- O Globo
Começam as reações à campanha petista de difamação. O governo Temer parece andar em ritmos diferentes, mais harmônico na equipe econômica, claramente comandada por Henrique Meirelles e com coerência de objetivos, confuso nos demais setores, onde se destaca no primeiro momento a figura virtuosamente híbrida de José Serra no Itamaraty, que pode atuar bem em setores que não sejam puramente econômicos.
A qualidade diferenciada de Serra, que já havia se mostrado nos poucos meses em que atuou como senador por São Paulo, sobressaiu nos primeiros dias do novo governo com o enfrentamento sereno, porém vigoroso, do movimento político dos países bolivarianos que tentam, no plano internacional, viabilizar o que os petistas vendem como narrativa real, mas não passa de luta política rasteira.
A ideia de que estamos vivendo um quadro de ruptura institucional só pode ser aceita por ignorância ou má-fé. E acreditar que a presidente afastada Dilma Rousseff nada tem a ver com o escandaloso esquema de corrupção que destruiu a máquina pública, a partir da Petrobras, só pode ser explicado por interesses particulares de corporações ou pessoais.
Todas as acusações contra Dilma que estão surgindo nas delações da Lava-Jato, de financiamentos ilegais de campanha até envolvimento pessoal em ações de obstrução de Justiça, e que podem chegar à comprovação de sua culpa pela compra da refinaria de Pasadena, só não puderam entrar no processo de impeachment graças a uma interpretação restrita e politicamente benéfica a presidente reeleito, que impede que crimes cometidos anteriormente, mas no exercício da Presidência, sejam cobrados no novo mandato.

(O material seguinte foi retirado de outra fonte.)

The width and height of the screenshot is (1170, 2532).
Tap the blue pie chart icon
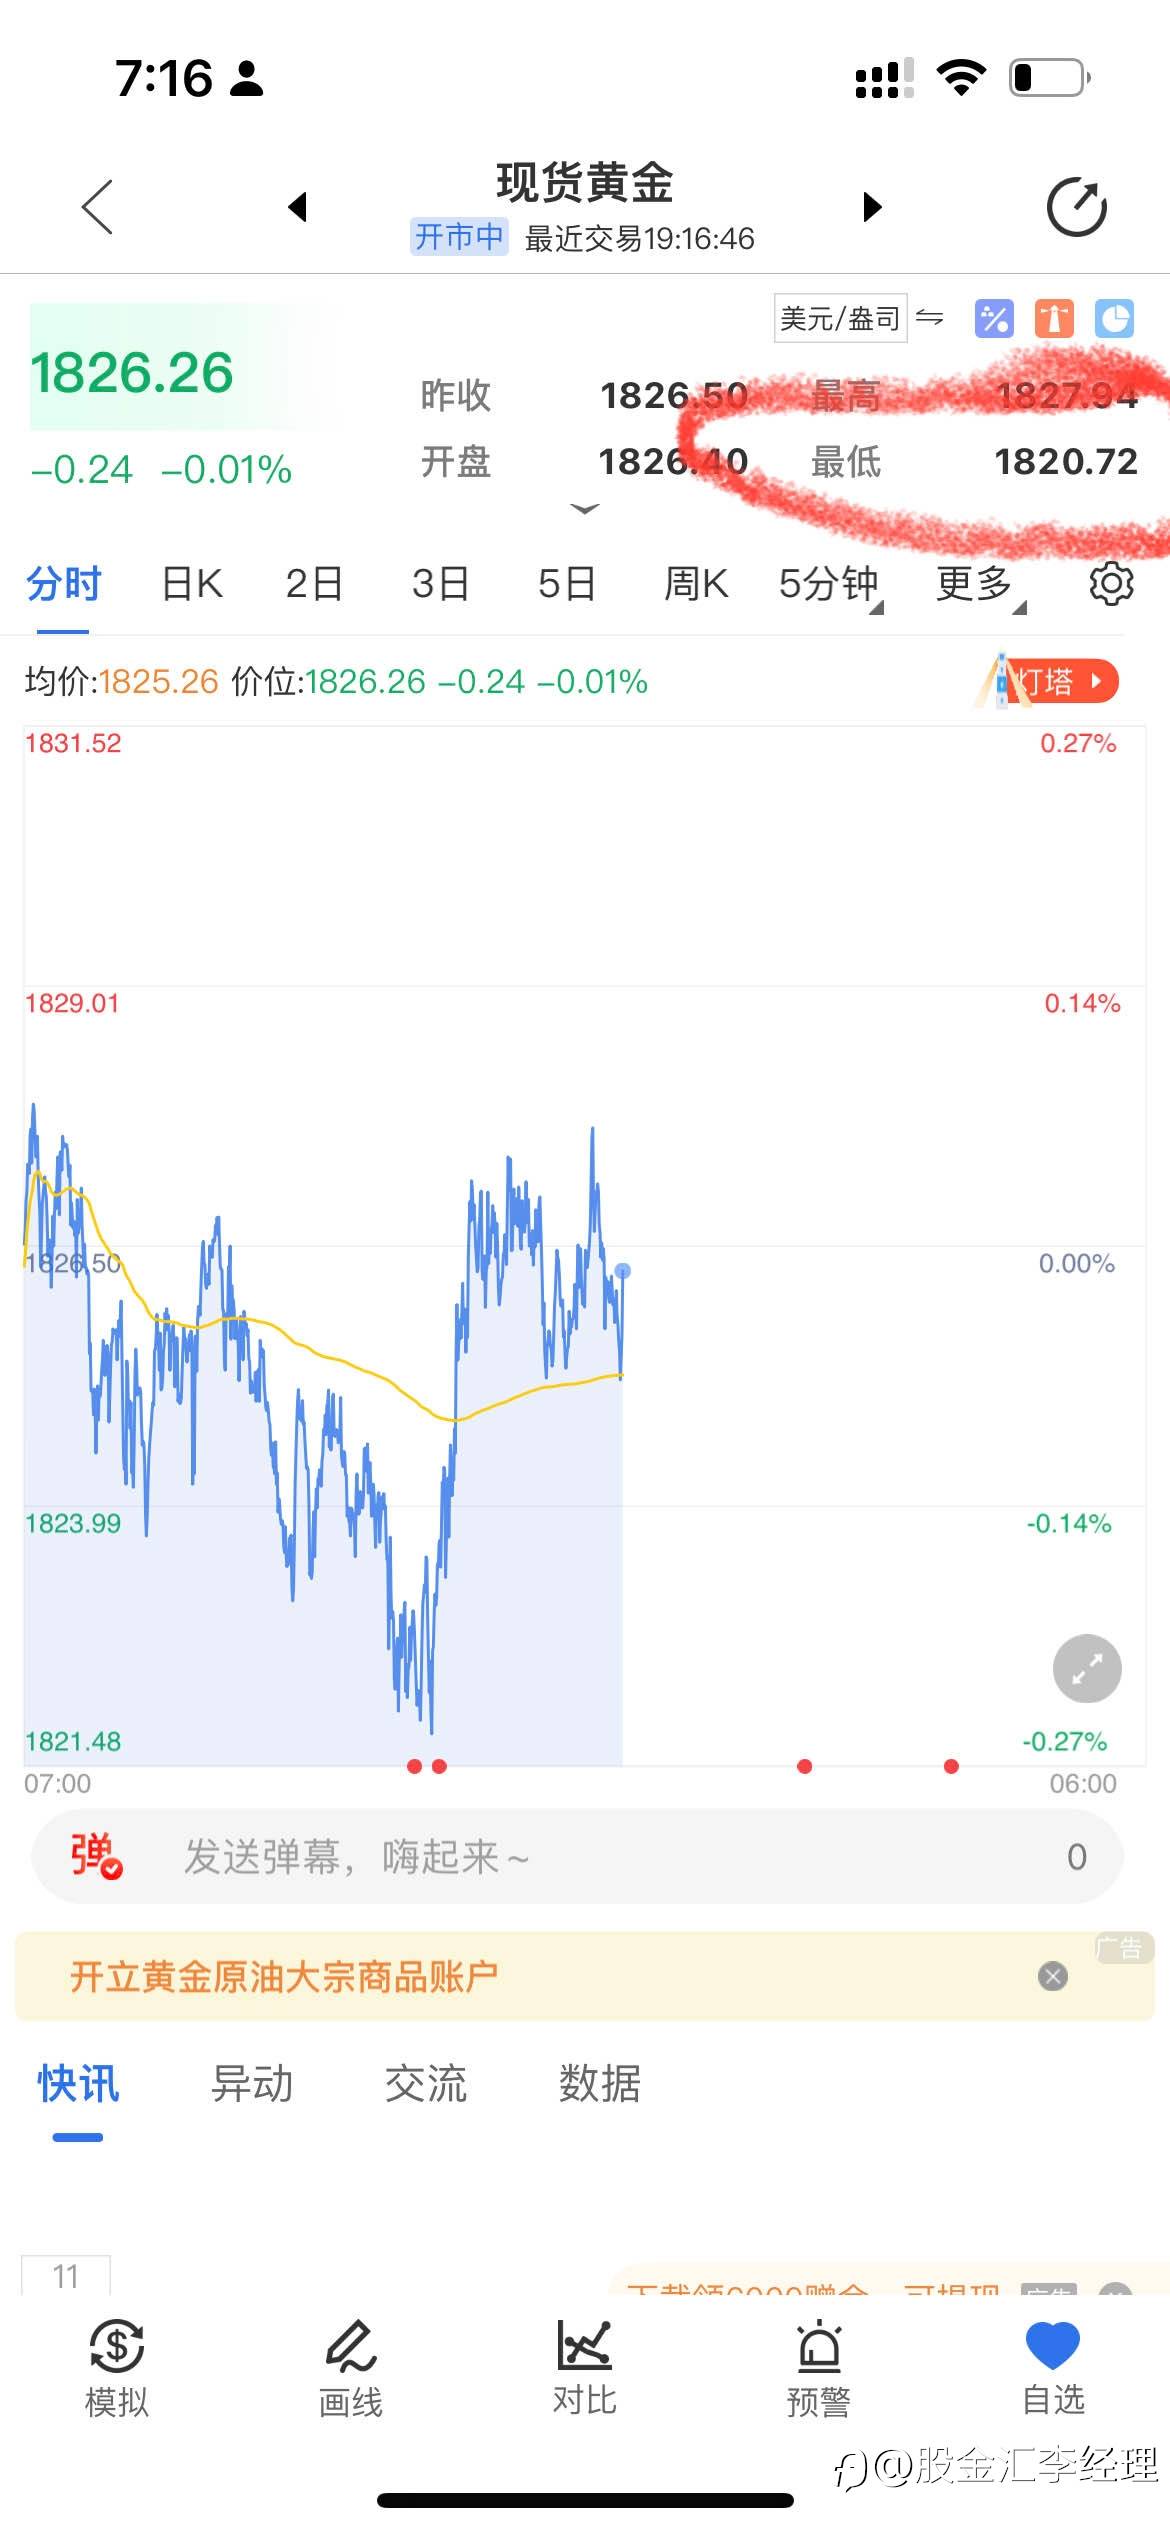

Legislação aprovada sem que houvesse reeleição é interpretada literalmente, dando assim ao reeleito carta branca para abusar de todo seu poder em benefício próprio no ano eleitoral, como no ano de 2014.
O rombo nas contas nada mais é do que consequência do uso indevido do recurso público justamente no ano da reeleição, último do 1º mandato. Um descuido fez com que pedaladas e abusos orçamentários, embora mais contidos, continuassem em 2015, permitindo que o processo de impeachment pudesse ser aberto.
Mas quem se arvora a analisar a situação do país para criticar as medidas tomadas, como recente editorial do “New York Times”, precisa conhecer os detalhes legais e políticos em que os fatos se dão para não tirar conclusão equivocada. Ninguém está dando castigo excessivo a uma mulher honesta, está-se só usando a legislação possível para corrigir situação insustentável.
É o mesmo que dizer que a condenação de Al Capone por fraudes nos impostos foi castigo pesado demais para um cidadão comum, sem levar em conta seu passado de crimes. O fato de Eduardo Cunha ser quem é, ou de o Ministério Temer ter investigados, ou o Congresso ter centenas de acusados de crimes diversos, sem dúvida é lamentável, mas não pode ser justificativa para perdoar os malfeitos de Dilma.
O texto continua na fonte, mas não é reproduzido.